We have involved ourselves in a colossal muddle, having blundered in the control of a delicate machine, the working of which we do not understand. The result is that our possibilities of wealth may run to waste for a time – perhaps for a long time.

The problem lies in the words “delicate machine.” This view is very common among economists and, of course, even more common among the political class. Many of us have heard the phrase used in political discourse that economic policy aims to get the “wheels spinning” again. This refers to the economic “machine” that needs fine-tuning to get working more efficiently. Or, perhaps, it needs to be refueled.

Even those critical of the neoclassical mathematical paradigm share this view, as I have shown in a recent article (ungated older version here) on Ronald Coase. It is such a widespread belief that it is almost impossible to argue against it – there is a lack of fundamental understanding of what the implications of sticking with this assumption are. The economy, we should realize, is much more of a living organism or ever-changing framework than a machine. The economy doesn’t have a specific purpose or function, which is true of a machine, but serves the purpose of those acting within it. It cannot be fine-tuned, fuelled, or upgraded.

This is in a sense the same problem as anthropomorphism, the phenomenon when people tend to project their humanity on animals or things. A stone doesn’t have a will or purpose, just like the economy doesn’t. The economy is “only” the spontaneous order that arises from a myriad individual exchanges made by individuals aiming to become better off through utilizing voluntary and peaceful means. We can derive general truths about the aggregate level only by understanding what it means to be human, but we cannot test it and we cannot measure it.

Assuming the economy is like a machine means one treats it as a thing in itself that can be used for a specific purpose. It can also be predicted, since it supposedly works in a specific way. And, consequently, it can be changed, improved, steered, and planned. In other words, we immediately find ourselves willing to make predictions as well as policy recommendations – and assume that things “are” in a certain way.

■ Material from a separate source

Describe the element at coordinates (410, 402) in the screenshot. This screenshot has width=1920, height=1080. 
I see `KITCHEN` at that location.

Well, what does it mean that things “are” a certain way in a market consisting of several billion individuals with their own values, goals, and experiences? There is nothing static about seven plus billion people constantly acting in order to make themselves better off in the best way they see fit. Note the third to last word in the previous sentence: the best way they see fit. The machinery analogy would work if all the parts of the machine were correctly anthropomorphized – if every lever, tube, and cog had a will of its own and worked using its judgment for how to best satisfy its wants, and then that the result of such “part behavior” caused a machine.

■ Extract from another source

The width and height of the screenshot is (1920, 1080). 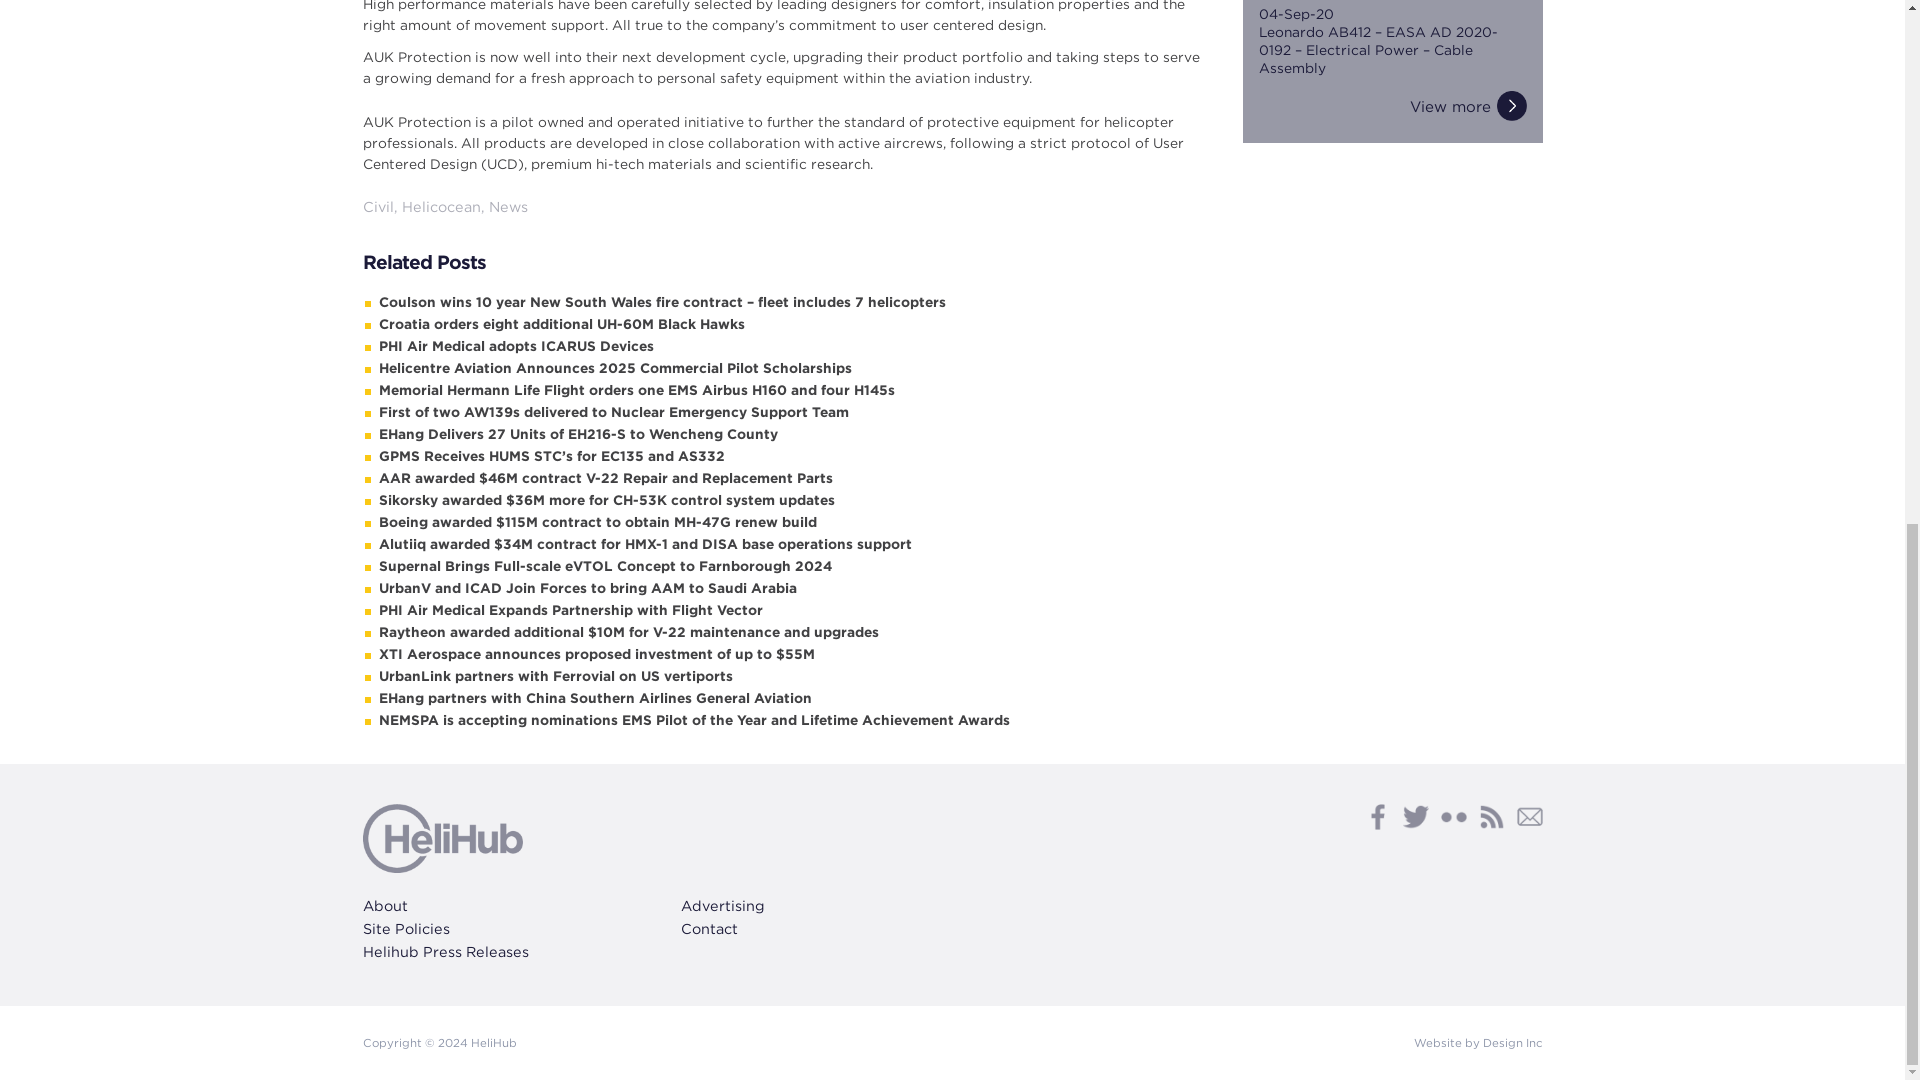 What do you see at coordinates (1453, 816) in the screenshot?
I see `Flickr` at bounding box center [1453, 816].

But a machine is nothing like society, and society is nothing like a machine. It is only treated as though it were one by political rulers and economists wishing to be close to power. But treating it like one doesn’t make it so, and that’s why economic policy almost always fails – and why economic predictions are never true. Whenever the goals of economic policy are reached, they are reached in spite of the policy – not because of it.

This is the reason why we are, generally speaking, better off ignoring economists. Of course, this statement is itself dependent on the individual economist’s view, work, and theoretical point of departure. But to the degree it is an elaboration of the argument put forth in favor of socialist calculation, which is unfortunately the case ever so often, it is definitely better to ignore economists.